1 Peter 1:3 says, “Blessed be the God and Father of our Lord Jesus Christ! According to his great mercy, he has caused us to be born again to a living hope through the resurrection of Jesus Christ from the dead."
This scripture is a keen reminder that God's hope is living and the world's hope is dead. Christians, we know better, but we're all guilty of searching for hope in things that will fail. An unbelieving world finds our faith in Christ unbelievable when we operate apart from true, living hope. Yet, we do this ALL THE TIME!
Don't believe me?
What was your response to the election? Your response to politics in general?
What's been your response to COVID?
Do you celebrate Jesus' resurrection daily, not just on Easter?
What's your reasons for saving money for retirement?
How much time do you spend praying and reading scripture versus social media?
I could continue to ask questions that would likely poke us all uncomfortably, but I think you get my point. In Jesus, we have an actual living hope and its time that we as Christians truly act like it!

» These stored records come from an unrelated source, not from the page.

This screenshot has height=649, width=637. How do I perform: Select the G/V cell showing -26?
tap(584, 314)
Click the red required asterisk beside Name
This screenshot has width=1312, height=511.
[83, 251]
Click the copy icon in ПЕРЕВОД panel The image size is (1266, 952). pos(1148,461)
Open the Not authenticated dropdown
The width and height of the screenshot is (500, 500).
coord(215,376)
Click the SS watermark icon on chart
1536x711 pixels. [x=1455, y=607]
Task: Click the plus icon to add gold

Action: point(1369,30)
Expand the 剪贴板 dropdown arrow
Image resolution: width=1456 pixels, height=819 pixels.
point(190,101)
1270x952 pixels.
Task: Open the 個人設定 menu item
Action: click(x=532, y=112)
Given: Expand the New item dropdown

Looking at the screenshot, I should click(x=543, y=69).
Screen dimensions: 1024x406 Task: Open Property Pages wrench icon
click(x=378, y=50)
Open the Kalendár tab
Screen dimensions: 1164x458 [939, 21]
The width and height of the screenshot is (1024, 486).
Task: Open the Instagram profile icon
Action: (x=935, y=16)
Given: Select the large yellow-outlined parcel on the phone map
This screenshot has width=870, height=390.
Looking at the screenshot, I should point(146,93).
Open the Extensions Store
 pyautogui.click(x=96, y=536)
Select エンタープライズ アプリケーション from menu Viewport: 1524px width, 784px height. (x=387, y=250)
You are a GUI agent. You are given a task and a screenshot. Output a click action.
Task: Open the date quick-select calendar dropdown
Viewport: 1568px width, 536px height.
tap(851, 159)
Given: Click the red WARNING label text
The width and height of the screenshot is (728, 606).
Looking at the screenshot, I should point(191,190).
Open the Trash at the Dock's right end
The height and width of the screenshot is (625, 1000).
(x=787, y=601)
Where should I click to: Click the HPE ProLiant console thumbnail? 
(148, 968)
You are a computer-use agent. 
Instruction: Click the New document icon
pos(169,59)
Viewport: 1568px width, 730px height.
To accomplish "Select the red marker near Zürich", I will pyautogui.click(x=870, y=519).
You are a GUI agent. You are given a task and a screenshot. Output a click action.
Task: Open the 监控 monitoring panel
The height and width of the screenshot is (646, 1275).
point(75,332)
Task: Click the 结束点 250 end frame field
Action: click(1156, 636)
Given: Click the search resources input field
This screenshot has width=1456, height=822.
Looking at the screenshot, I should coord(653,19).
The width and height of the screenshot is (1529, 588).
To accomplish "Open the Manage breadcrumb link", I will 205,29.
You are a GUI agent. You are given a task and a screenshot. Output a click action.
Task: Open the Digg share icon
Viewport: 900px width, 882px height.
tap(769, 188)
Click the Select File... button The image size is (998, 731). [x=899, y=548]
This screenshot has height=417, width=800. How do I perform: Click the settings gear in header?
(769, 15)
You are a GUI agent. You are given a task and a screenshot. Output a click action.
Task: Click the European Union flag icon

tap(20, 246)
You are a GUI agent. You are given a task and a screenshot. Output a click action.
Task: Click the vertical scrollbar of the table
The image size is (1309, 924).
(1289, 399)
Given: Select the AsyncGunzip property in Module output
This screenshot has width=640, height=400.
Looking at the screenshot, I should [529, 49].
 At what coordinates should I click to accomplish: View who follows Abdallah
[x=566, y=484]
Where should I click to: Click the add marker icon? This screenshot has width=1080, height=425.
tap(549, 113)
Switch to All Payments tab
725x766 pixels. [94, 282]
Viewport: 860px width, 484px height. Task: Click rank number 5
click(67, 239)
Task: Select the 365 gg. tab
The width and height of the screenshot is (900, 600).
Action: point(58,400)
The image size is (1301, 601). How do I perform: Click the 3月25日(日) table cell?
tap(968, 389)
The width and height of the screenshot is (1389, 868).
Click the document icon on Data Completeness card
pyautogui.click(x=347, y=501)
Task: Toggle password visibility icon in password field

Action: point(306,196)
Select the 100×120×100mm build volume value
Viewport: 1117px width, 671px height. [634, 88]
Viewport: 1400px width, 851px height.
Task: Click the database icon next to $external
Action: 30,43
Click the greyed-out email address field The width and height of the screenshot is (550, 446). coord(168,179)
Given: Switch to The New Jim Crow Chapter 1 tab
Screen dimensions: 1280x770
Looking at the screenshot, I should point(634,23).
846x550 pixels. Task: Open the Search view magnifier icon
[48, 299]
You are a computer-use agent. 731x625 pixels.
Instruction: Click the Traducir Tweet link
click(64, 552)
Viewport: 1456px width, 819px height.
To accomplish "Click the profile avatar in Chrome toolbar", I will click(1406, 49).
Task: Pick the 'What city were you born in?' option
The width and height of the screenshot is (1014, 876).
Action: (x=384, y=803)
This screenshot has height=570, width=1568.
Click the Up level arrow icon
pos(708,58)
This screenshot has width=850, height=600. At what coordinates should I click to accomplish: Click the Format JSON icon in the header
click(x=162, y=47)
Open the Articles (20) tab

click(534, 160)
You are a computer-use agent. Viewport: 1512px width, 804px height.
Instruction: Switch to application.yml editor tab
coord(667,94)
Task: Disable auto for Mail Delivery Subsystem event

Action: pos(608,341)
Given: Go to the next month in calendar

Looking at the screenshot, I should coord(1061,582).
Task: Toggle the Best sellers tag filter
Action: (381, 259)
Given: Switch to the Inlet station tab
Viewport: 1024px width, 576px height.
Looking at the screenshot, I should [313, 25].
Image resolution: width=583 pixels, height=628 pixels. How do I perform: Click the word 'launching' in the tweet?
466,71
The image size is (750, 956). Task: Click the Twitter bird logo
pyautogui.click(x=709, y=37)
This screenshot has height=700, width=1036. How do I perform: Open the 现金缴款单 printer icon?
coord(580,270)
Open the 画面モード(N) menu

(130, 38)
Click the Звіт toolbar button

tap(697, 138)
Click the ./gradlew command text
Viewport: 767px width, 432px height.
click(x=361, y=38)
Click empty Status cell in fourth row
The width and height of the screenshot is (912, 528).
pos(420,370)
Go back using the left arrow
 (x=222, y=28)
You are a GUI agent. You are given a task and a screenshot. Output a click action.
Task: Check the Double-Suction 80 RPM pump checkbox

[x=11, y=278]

Hope isn't crossing our fingers or wishing upon a star that Jesus is real and Jesus is alive. A genuine living hope knows that Jesus is alive, that He defeated death, that our sin has been washed away by His performance on the cross, that eternity with God awaits those in Christ after death, and that nothing in this world can pluck us from the hand of Jesus.
If this is the true scope of our hope, why would we spend another minute worrying, being anxious, or trying to fight for other things that won't bring us real hope?
Life on earth is too short to waste being hopeless. More than ever, people are living in darkness, in need of a living hope. A lost world needs Christians to point the way to a living hope. The lost world needs to see it lived out in our lives.
Every Easter, I'm reminded of the living hope we have through Jesus Christ. I don't want to wait again until next Easter to be reminded of living hope. Daily my life should dwell on living hope. That living hope in me should be so vibrant that a lost and clueless world should beg me to tell them how they too can live in this hope!